The research says that books in the home can be just as important as having college-educated parents when predicting the future education level of a child. I believe that every family should have a library card (and use it often!) – and that children should have their own library cards when they reach an appropriate age. However, there is something special about owning books that you can enjoy over and over and writing your name in them. So how do we get more books in our homes to ensure that our children will develop a life-long love of learning?? Here are five inexpensive ways to build a home library for your children:

  1. Gifts and “hand-me-downs” from friends and family. Hint: Suggest books the next time someone asks what your child wants/needs for his birthday.
  2. Thrift stores and consignment shops often have inexpensive books for purchase.
  3. Used bookstores. Trade your unwanted books for children’s books.
  4. Library sales, rummage sales, and garage sales.
  5. If you want NEW books, consider hosting an Usborne Books & More show (online or in person) and get FREE books as host/hostess incentives!

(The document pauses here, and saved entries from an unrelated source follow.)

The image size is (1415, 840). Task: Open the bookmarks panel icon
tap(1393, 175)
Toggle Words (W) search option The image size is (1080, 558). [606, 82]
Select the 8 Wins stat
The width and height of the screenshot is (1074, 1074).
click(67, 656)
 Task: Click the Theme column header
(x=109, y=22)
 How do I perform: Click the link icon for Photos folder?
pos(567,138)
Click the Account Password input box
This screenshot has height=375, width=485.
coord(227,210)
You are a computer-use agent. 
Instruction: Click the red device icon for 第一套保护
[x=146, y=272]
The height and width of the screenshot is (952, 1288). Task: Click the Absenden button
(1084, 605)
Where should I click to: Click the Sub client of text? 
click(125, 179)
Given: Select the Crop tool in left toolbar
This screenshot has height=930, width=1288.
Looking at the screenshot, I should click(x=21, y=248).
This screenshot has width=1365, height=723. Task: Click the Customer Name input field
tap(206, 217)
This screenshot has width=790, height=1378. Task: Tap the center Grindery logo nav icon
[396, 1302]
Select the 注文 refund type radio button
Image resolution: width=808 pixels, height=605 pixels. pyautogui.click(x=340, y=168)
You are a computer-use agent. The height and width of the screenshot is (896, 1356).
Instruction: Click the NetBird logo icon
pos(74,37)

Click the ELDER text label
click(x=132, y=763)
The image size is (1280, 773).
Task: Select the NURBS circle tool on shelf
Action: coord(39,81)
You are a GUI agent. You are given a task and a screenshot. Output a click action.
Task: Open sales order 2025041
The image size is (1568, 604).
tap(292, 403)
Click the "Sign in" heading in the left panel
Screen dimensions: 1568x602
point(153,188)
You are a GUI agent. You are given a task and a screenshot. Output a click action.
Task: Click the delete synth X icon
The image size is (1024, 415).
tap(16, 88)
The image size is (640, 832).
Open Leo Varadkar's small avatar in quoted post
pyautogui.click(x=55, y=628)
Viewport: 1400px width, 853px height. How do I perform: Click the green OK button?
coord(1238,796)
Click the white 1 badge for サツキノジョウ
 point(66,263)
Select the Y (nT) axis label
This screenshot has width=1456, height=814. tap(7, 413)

Better yet, join Usborne and get all your books at wholesale prices or less!

If you have other ideas for building a home library, I’d love to hear them!

Disclaimer: Yes, I am an Independent Educational Consultant for Usborne Books & More. And it is so much fun! Imagine what it might be like to earn additional income and vacations for your family plus have access to fabulous books at great prices, while also helping others, promoting literacy and meeting new friends. With Usborne, you can do fundraisers, grant-matching, bookfairs, reading incentive programs, home shows, direct sales, and so much more! Have you ever considered doing something like this? Email me or click here if you’d like more information.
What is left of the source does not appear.